Work task: The data should be printed in full, character for character.

☆ ☆ ☆ ☆

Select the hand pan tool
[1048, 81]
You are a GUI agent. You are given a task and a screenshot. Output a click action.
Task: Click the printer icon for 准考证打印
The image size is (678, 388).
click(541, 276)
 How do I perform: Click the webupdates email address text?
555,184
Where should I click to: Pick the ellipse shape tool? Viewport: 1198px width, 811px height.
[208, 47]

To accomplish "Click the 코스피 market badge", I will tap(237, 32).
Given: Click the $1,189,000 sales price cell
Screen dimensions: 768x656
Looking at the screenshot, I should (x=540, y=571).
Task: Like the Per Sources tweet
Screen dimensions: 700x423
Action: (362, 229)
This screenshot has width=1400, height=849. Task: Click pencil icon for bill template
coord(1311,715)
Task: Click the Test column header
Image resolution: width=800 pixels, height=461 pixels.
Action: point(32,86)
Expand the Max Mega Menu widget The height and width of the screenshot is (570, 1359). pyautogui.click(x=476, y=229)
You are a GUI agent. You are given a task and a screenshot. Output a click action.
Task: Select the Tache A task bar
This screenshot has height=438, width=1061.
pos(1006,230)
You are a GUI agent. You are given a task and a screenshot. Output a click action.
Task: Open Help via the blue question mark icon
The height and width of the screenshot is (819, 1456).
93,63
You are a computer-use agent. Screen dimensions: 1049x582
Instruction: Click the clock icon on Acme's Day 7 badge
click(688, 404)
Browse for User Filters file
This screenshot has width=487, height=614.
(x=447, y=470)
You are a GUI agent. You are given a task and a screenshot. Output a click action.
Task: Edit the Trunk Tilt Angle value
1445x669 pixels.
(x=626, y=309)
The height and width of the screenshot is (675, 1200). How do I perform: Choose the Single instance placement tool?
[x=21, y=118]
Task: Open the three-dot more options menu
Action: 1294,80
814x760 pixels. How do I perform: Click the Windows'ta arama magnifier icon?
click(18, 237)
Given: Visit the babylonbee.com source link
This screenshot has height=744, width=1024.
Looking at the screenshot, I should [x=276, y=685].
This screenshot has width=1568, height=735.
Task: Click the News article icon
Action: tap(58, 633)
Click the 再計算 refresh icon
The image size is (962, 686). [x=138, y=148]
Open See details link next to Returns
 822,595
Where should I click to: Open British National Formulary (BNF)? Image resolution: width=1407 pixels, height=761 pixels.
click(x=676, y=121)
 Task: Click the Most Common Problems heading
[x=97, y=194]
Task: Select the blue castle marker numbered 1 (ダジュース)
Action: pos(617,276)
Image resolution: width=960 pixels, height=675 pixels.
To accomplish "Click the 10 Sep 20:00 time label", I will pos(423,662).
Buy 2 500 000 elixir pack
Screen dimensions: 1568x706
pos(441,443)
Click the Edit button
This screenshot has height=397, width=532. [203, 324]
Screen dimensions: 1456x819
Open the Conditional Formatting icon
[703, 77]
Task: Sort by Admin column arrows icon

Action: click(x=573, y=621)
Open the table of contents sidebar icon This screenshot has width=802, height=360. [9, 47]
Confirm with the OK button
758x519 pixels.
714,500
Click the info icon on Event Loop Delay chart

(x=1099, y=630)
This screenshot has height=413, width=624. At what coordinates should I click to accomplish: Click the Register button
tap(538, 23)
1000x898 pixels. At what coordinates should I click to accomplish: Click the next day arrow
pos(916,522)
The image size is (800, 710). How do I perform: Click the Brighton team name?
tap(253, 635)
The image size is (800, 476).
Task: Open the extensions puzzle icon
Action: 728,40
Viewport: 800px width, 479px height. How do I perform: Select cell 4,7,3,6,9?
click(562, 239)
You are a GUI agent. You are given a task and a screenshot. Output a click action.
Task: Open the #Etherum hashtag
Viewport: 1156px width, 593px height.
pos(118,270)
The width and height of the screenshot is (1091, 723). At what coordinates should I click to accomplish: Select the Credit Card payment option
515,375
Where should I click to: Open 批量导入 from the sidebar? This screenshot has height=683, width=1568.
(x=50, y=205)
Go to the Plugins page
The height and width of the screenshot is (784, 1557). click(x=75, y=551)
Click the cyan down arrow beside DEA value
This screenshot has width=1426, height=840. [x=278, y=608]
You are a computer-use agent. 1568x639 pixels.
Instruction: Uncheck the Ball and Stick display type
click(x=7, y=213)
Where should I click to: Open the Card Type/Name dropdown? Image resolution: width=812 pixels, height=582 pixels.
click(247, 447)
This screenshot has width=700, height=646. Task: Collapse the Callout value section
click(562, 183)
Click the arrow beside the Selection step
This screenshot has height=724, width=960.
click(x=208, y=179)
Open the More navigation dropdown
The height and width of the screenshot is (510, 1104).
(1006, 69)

☆ ☆ ☆ ☆

Problem solution:
Select the hand pan tool
[1048, 81]
You are a GUI agent. You are given a task and a screenshot. Output a click action.
Task: Click the printer icon for 准考证打印
The image size is (678, 388).
click(541, 276)
 How do I perform: Click the webupdates email address text?
555,184
Where should I click to: Pick the ellipse shape tool? Viewport: 1198px width, 811px height.
[208, 47]

To accomplish "Click the 코스피 market badge", I will tap(237, 32).
Given: Click the $1,189,000 sales price cell
Screen dimensions: 768x656
Looking at the screenshot, I should (x=540, y=571).
Task: Like the Per Sources tweet
Screen dimensions: 700x423
Action: (362, 229)
This screenshot has width=1400, height=849. Task: Click pencil icon for bill template
coord(1311,715)
Task: Click the Test column header
Image resolution: width=800 pixels, height=461 pixels.
Action: point(32,86)
Expand the Max Mega Menu widget The height and width of the screenshot is (570, 1359). pyautogui.click(x=476, y=229)
You are a GUI agent. You are given a task and a screenshot. Output a click action.
Task: Select the Tache A task bar
This screenshot has height=438, width=1061.
pos(1006,230)
You are a GUI agent. You are given a task and a screenshot. Output a click action.
Task: Open Help via the blue question mark icon
The height and width of the screenshot is (819, 1456).
93,63
You are a computer-use agent. Screen dimensions: 1049x582
Instruction: Click the clock icon on Acme's Day 7 badge
click(688, 404)
Browse for User Filters file
This screenshot has width=487, height=614.
(x=447, y=470)
You are a GUI agent. You are given a task and a screenshot. Output a click action.
Task: Edit the Trunk Tilt Angle value
1445x669 pixels.
(x=626, y=309)
The height and width of the screenshot is (675, 1200). How do I perform: Choose the Single instance placement tool?
[x=21, y=118]
Task: Open the three-dot more options menu
Action: 1294,80
814x760 pixels. How do I perform: Click the Windows'ta arama magnifier icon?
click(18, 237)
Given: Visit the babylonbee.com source link
This screenshot has height=744, width=1024.
Looking at the screenshot, I should [x=276, y=685].
This screenshot has width=1568, height=735.
Task: Click the News article icon
Action: tap(58, 633)
Click the 再計算 refresh icon
The image size is (962, 686). [x=138, y=148]
Open See details link next to Returns
 822,595
Where should I click to: Open British National Formulary (BNF)? Image resolution: width=1407 pixels, height=761 pixels.
click(x=676, y=121)
 Task: Click the Most Common Problems heading
[x=97, y=194]
Task: Select the blue castle marker numbered 1 (ダジュース)
Action: pos(617,276)
Image resolution: width=960 pixels, height=675 pixels.
To accomplish "Click the 10 Sep 20:00 time label", I will pos(423,662).
Buy 2 500 000 elixir pack
Screen dimensions: 1568x706
pos(441,443)
Click the Edit button
This screenshot has height=397, width=532. [203, 324]
Screen dimensions: 1456x819
Open the Conditional Formatting icon
[703, 77]
Task: Sort by Admin column arrows icon

Action: click(x=573, y=621)
Open the table of contents sidebar icon This screenshot has width=802, height=360. [9, 47]
Confirm with the OK button
758x519 pixels.
714,500
Click the info icon on Event Loop Delay chart

(x=1099, y=630)
This screenshot has height=413, width=624. At what coordinates should I click to accomplish: Click the Register button
tap(538, 23)
1000x898 pixels. At what coordinates should I click to accomplish: Click the next day arrow
pos(916,522)
The image size is (800, 710). How do I perform: Click the Brighton team name?
tap(253, 635)
The image size is (800, 476).
Task: Open the extensions puzzle icon
Action: 728,40
Viewport: 800px width, 479px height. How do I perform: Select cell 4,7,3,6,9?
click(562, 239)
You are a GUI agent. You are given a task and a screenshot. Output a click action.
Task: Open the #Etherum hashtag
Viewport: 1156px width, 593px height.
pos(118,270)
The width and height of the screenshot is (1091, 723). At what coordinates should I click to accomplish: Select the Credit Card payment option
515,375
Where should I click to: Open 批量导入 from the sidebar? This screenshot has height=683, width=1568.
(x=50, y=205)
Go to the Plugins page
The height and width of the screenshot is (784, 1557). click(x=75, y=551)
Click the cyan down arrow beside DEA value
This screenshot has width=1426, height=840. [x=278, y=608]
You are a computer-use agent. 1568x639 pixels.
Instruction: Uncheck the Ball and Stick display type
click(x=7, y=213)
Where should I click to: Open the Card Type/Name dropdown? Image resolution: width=812 pixels, height=582 pixels.
click(247, 447)
This screenshot has width=700, height=646. Task: Collapse the Callout value section
click(562, 183)
Click the arrow beside the Selection step
This screenshot has height=724, width=960.
click(x=208, y=179)
Open the More navigation dropdown
The height and width of the screenshot is (510, 1104).
(1006, 69)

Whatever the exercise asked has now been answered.